吃吃喝喝,本应是令人愉悦的事,尤其是敞开了尽情的整。但事实证明,杨小海还是太多年轻,以至于低估了霉运女神对他的青睐。就在吃掉半箱“八宝粥”后,原本隐隐的不适愈演愈烈,竟成了刀绞般的剧痛。
饶是杨小海历经子弹的洗礼,却仍疼的满地乱滚。杨小海抱着肚子向大厅爬去,一路上将牙齿咬得咯吱咯吱响。稍顷,刚爬过带有螺旋把手的门,四个锋利的犬齿竟齐根而断!
“呸呸”的吐着口水,杨小海的思绪却飘回了臭气熏天的家,飘到了因喝了不洁的水而痛疼难忍的早上。
“都说福无双至,祸不单行!我到底是造了什么孽,才让我这么疼啊!”杨小海艰难的向大厅爬去,脑中却胡思乱想。
话说自己干嘛要下来?守着成堆的食物不好么?
“民不畏死,奈何以死惧之?”许是疼狠了,杨小海竟冒出这么一句来。他真想不起来是从哪看到的句子了。作为一个学渣,能记住几句古句还真不容易。

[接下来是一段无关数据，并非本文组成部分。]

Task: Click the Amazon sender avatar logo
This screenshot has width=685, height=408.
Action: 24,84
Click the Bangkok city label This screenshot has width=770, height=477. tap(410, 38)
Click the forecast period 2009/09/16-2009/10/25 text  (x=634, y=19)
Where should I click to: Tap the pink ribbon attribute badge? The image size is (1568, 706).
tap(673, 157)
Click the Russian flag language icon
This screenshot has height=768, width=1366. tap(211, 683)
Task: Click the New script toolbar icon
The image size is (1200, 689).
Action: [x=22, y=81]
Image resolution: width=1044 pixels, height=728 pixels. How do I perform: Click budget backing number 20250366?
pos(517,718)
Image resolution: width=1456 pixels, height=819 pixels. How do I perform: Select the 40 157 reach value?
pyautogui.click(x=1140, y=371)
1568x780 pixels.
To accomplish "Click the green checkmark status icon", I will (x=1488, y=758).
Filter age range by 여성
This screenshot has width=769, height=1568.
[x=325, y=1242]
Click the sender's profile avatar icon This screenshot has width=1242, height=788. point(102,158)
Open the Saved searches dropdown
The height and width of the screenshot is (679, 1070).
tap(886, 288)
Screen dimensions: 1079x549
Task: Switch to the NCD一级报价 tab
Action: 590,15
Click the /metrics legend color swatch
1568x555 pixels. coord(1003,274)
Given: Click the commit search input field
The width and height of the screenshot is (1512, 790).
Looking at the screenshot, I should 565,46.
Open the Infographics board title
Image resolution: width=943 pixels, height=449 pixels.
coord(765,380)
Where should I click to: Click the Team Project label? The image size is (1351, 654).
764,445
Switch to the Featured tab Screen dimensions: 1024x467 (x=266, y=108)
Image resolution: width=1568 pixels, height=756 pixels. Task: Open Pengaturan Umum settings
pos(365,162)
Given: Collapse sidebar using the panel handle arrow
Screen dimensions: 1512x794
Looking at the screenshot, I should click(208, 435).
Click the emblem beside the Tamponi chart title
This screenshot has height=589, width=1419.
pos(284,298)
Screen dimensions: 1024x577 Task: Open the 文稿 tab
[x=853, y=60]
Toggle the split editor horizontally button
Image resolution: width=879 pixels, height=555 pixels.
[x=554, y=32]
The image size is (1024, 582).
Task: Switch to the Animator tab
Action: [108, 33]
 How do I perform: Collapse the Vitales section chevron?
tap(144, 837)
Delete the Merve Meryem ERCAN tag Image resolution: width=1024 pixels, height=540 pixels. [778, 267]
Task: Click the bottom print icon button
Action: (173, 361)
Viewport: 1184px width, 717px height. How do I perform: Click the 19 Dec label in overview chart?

恨恨的将第四块犬牙吐出,杨小海被非人的疼痛激起了性子:“不就是疼吗?算个鸟!我连媳妇都不要了,还能多惨?”
满嘴的碎牙被咬的嘎嘣嘣直响,他用颤抖的手指划开了最后一罐“八宝粥”。不幸中的万幸,杨小海跌跌撞撞地返回了大厅。于是,他爬到食物堆里,将“午餐肉”罐头,“黄桃罐头”“压缩饼干”等等够得到的食品包装全部划开。
杨小海在地上蠕动着,大吃特吃起来。堪堪吃了几口,他便眼前一黑,狂喷黑血的昏倒在地。
时间,在不见天日的“避难所”里意义不大。不知多久,杨小海被无尽的疼痛惊醒了。那痛一会犹如针扎,一会又如电击;一会炙热的有如火烤,一会又冷的犹如冰窟。杨小海已分不清现实和虚幻,在脑海中只存了一个念头:“拿起食物,吃下去!”